Dr. Nhouyvanisvong spent the last twelve years working in education in Minnesota. He has created and ensured the psychometric integrity of large-scale educational assessments for the Minnesota Department of Education and for large testing companies. He has taught at the University of Minnesota and is an adjunct faculty at Metropolitan State University and Saint Mary's University.
Dr. Nhouyvanisvong received his Ph.D. from Carnegie Mellon University and his MBA from the University of Minnesota. He's one of the few Lao in the country who hold an advanced degree but he's inspired a generation to reach for the best within themselves and others and much of our national conversations as a community were made possible because of him.
Success wasn't always a guarantee. There were many uncertainties along the way.
At the end of the war in Laos in 1975, his family’s journey was just beginning. It would take them to many states including Southwest Minnesota, North Carolina and Fresno, California. They were hoping to start over and build a new life with each other and the community. No one could say what would happen next, but it was clear Adisack loved to learn. Getting his advanced degrees, he set precedent and became a role model for many Lao, inspiring others and demonstrating academic success is possible.
But he also wanted to give back to the community and in 1995 he helped to co-found the SatJaDham Lao Literary project, a grassroots movement to give voice to the nearly 200,000 Lao refugees scattered across the globe and set in motion much of the modern expressive voice of Lao in America today.

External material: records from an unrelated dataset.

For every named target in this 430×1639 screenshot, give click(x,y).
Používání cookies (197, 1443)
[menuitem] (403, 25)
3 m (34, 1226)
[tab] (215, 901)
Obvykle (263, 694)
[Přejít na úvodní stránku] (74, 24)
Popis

He also has volunteered with many charitable causes including the recent Twin Cities exhibit Legacies of War: Refugee Nation, a multimedia, interdisciplinary project to examine the complex relationship of the Lao journey to Minnesota which drew over 1,200 people. Dr. Nhouyvanisvong was also a featured guest of the first Lao American Writers Summit, gathering nationally recognized Lao writers from across the country, many for the first time in 35 years, and recently spoke at the Lao Student Association of Minnesota's Student New Year Celebration at the University of Minnesota.
Last year he teamed up with local entrepreneurs who were just as passionate about learning technology as he was and he formed Naiku, an educational software company that has been discussed in the Star Tribune and Asian American Press. He continues to live in Minnesota with his wife and three children and is instilling a deep love of art, culture, education and community service within them.
From 1996 to 2002, Adisack and the grassroots organizers of SatJaDham produced five of the earliest collections of Lao American writing by Lao in their own voices.
As Lao Americans, we can see the results of these efforts as many in SatJaDham went on to lead and participate in national and local organizations committed to education, the arts and the success of Lao both in America and around the world. Organizations such as the Center for Lao Studies in California and the Lao Heritage Foundation. Adisack is often very humble about his efforts in this process but I believe it is fair to say much of the Lao American renaissance we see is possible in part because of opportunities and encouragement he and his friends created.
In 1995, they made direct connections between the arts, academic success, grass roots philanthropy and community building, a little ahead of their time as we look around the country today.
I deeply look forward to what he will contribute to our world in the years ahead and happily congratulate him with my thanks for all that he made possible here in Minnesota.